The objective of this expert review was to reach an overall conclusion on the skin sensitisation endpoint, based on all available relevant information including in silico / in chemico / in vitro data. As the submission substance [Epoxypropyl neodecanoate, oligomeric reaction products with cyclohexane-1,2 -dicarboxylic anhydride and propylidenetrimethanol] is a UVCB, (Q)SAR assessment is not feasible. A preliminary solubility test showed that the KeratinoSens assay was not suitable for this substance. Performance of a U-SENS assay was considered not to be scientifically justified due to the surface activity of the substance, which could potentially give a false positive result. A DPRA was performded and shows mean depletion of synthetic peptides containing either cysteine or lysine of 1.7%; the substance was therefore considered to be negative in this assay and classified in the ¿no or minimal reactivity class¿ when using the Cysteine 1:10 / Lysine 1:50 prediction model. Based solely on the outcome of the DPRA and following ECHA guidance, no conclusion on skin sensitisation can be made. As the performance of further in vitro tests is technically not feasible or scientifically not justified, a final conclusion on skin sensitising properties and potency cannot be made. Consequently, the performance of in vivo testing (LLNA) is appropriate.

Endpoint conclusion
Endpoint conclusion:
no adverse effect observed (not sensitising)
Additional information:

(Q)SAR

(Q)SAR analysis is not possible as the substance is a UVCB

In vitro testing

The results of the DPRA do not indicate any skin sensitisation potential for [Epoxypropyl neodecanoate, oligomeric reaction products with cyclohexane-1,2-dicarboxylic anhydride and propylidenetrimethanol] based on a lack of lysine and cysteine peptide depletion.  The result should, however, be viewed with caution due to precipitation of the test material in the assay system. A KeratinoSens assay could not be performed due to the very low solubility of the substance in the culture medium. Performance of a U-SENS assay was considered not to be scientifically justified due to the surface activity of the substance, which could potentially give a false positive result.

Expert review

Due to technical difficulties associated with in vitro testing and the uncertain results of the DPRA, an expert review of the testing strategy for skin sensitisation concluded that in vivo testing was appropriate.
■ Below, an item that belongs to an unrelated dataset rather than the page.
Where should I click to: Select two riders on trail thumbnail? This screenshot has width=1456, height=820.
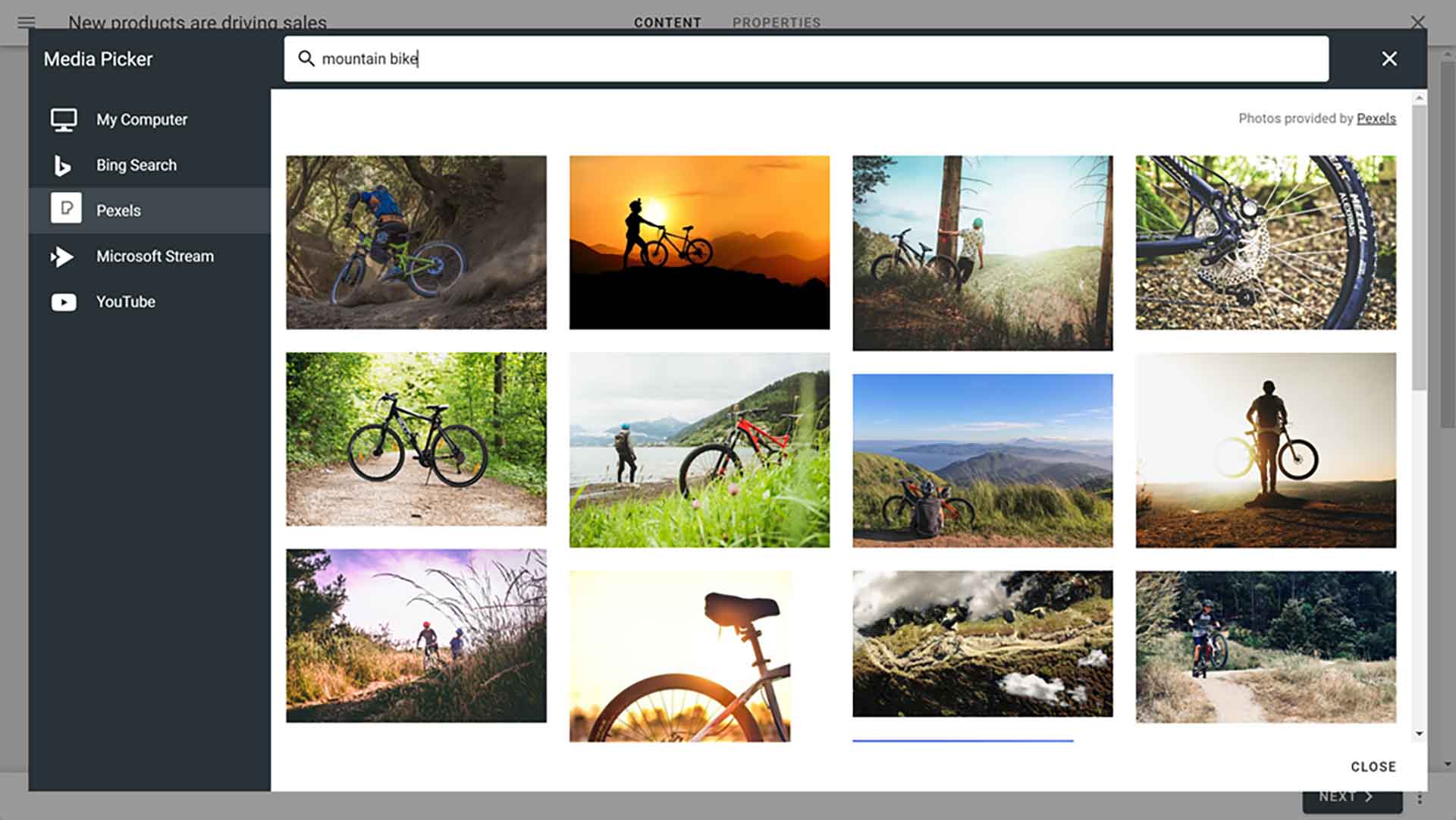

An LLNA was therefore performed.

In vivo testing

An LLNA performed with [Epoxypropyl neodecanoate, oligomeric reaction products with cyclohexane-1,2-dicarboxylic anhydride and propylidenetrimethanol] using concentrations of 10, 25 and 50% w/w reports SI values of 1.4, 1.4 and 2.6, respectively. As all of the SI values were <3, the substance was not considered to have skin sensitisation potential.

Respiratory sensitisation

Endpoint conclusion
Endpoint conclusion:
no study available

Justification for classification or non-classification

Based on the results of the LLNA, the substance [Epoxypropyl neodecanoate, oligomeric reaction products with cyclohexane-1,2-dicarboxylic anhydride and propylidenetrimethanol] does not show skin sensitisation potential and does not require classification for skin sensitisation according to the CLP Regulation.